------ INFORMATION PROVIDED ------
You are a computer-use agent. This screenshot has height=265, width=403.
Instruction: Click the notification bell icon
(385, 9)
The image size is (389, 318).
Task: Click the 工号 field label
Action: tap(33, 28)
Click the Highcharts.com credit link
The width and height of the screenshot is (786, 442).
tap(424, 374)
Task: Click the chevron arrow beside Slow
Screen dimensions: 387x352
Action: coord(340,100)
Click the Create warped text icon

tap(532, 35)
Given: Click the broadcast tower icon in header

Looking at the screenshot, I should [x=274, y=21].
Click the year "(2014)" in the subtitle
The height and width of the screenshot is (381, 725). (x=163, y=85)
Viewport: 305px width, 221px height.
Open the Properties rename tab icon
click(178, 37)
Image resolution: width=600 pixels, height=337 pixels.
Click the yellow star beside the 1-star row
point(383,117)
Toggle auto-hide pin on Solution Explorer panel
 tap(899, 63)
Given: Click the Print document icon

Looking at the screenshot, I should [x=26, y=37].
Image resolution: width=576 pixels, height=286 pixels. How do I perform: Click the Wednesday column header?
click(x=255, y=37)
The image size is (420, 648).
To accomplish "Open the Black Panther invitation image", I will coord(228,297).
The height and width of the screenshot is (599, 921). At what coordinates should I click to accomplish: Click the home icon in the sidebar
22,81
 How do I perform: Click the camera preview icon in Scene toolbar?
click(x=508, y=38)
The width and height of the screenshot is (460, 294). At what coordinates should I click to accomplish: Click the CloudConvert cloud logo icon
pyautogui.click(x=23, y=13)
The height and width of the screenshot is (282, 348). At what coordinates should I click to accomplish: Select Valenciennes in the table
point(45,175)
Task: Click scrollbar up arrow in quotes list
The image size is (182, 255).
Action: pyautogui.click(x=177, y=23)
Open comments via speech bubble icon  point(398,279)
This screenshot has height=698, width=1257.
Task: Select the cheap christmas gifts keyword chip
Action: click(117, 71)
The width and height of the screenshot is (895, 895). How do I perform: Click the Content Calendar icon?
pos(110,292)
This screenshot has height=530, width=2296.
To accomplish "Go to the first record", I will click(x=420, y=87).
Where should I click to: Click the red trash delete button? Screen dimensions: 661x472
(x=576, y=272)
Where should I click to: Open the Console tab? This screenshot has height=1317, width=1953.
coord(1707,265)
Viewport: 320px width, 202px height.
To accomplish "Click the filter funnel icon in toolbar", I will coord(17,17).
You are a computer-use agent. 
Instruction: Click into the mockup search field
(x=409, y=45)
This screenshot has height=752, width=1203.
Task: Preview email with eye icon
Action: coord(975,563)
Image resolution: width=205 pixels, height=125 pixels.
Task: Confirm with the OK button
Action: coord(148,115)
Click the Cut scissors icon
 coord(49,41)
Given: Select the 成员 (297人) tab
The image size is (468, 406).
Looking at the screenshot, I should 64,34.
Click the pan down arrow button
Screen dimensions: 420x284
------
PROBLEM DESCRIPTION: Please write out the items above as a JSON list of strings, one string per line, leaving out blank lines.

WORKED SOLUTION:
[
  "You are a computer-use agent. This screenshot has height=265, width=403.",
  "Instruction: Click the notification bell icon",
  "(385, 9)",
  "The image size is (389, 318).",
  "Task: Click the 工号 field label",
  "Action: tap(33, 28)",
  "Click the Highcharts.com credit link",
  "The width and height of the screenshot is (786, 442).",
  "tap(424, 374)",
  "Task: Click the chevron arrow beside Slow",
  "Screen dimensions: 387x352",
  "Action: coord(340,100)",
  "Click the Create warped text icon",
  "tap(532, 35)",
  "Given: Click the broadcast tower icon in header",
  "Looking at the screenshot, I should [x=274, y=21].",
  "Click the year \"(2014)\" in the subtitle",
  "The height and width of the screenshot is (381, 725). (x=163, y=85)",
  "Viewport: 305px width, 221px height.",
  "Open the Properties rename tab icon",
  "click(178, 37)",
  "Image resolution: width=600 pixels, height=337 pixels.",
  "Click the yellow star beside the 1-star row",
  "point(383,117)",
  "Toggle auto-hide pin on Solution Explorer panel",
  " tap(899, 63)",
  "Given: Click the Print document icon",
  "Looking at the screenshot, I should [x=26, y=37].",
  "Image resolution: width=576 pixels, height=286 pixels. How do I perform: Click the Wednesday column header?",
  "click(x=255, y=37)",
  "The image size is (420, 648).",
  "To accomplish \"Open the Black Panther invitation image\", I will coord(228,297).",
  "The height and width of the screenshot is (599, 921). At what coordinates should I click to accomplish: Click the home icon in the sidebar",
  "22,81",
  " How do I perform: Click the camera preview icon in Scene toolbar?",
  "click(x=508, y=38)",
  "The width and height of the screenshot is (460, 294). At what coordinates should I click to accomplish: Click the CloudConvert cloud logo icon",
  "pyautogui.click(x=23, y=13)",
  "The height and width of the screenshot is (282, 348). At what coordinates should I click to accomplish: Select Valenciennes in the table",
  "point(45,175)",
  "Task: Click scrollbar up arrow in quotes list",
  "The image size is (182, 255).",
  "Action: pyautogui.click(x=177, y=23)",
  "Open comments via speech bubble icon  point(398,279)",
  "This screenshot has height=698, width=1257.",
  "Task: Select the cheap christmas gifts keyword chip",
  "Action: click(117, 71)",
  "The width and height of the screenshot is (895, 895). How do I perform: Click the Content Calendar icon?",
  "pos(110,292)",
  "This screenshot has height=530, width=2296.",
  "To accomplish \"Go to the first record\", I will click(x=420, y=87).",
  "Where should I click to: Click the red trash delete button? Screen dimensions: 661x472",
  "(x=576, y=272)",
  "Where should I click to: Open the Console tab? This screenshot has height=1317, width=1953.",
  "coord(1707,265)",
  "Viewport: 320px width, 202px height.",
  "To accomplish \"Click the filter funnel icon in toolbar\", I will coord(17,17).",
  "You are a computer-use agent. ",
  "Instruction: Click into the mockup search field",
  "(x=409, y=45)",
  "This screenshot has height=752, width=1203.",
  "Task: Preview email with eye icon",
  "Action: coord(975,563)",
  "Image resolution: width=205 pixels, height=125 pixels.",
  "Task: Confirm with the OK button",
  "Action: coord(148,115)",
  "Click the Cut scissors icon",
  " coord(49,41)",
  "Given: Select the 成员 (297人) tab",
  "The image size is (468, 406).",
  "Looking at the screenshot, I should 64,34.",
  "Click the pan down arrow button",
  "Screen dimensions: 420x284"
]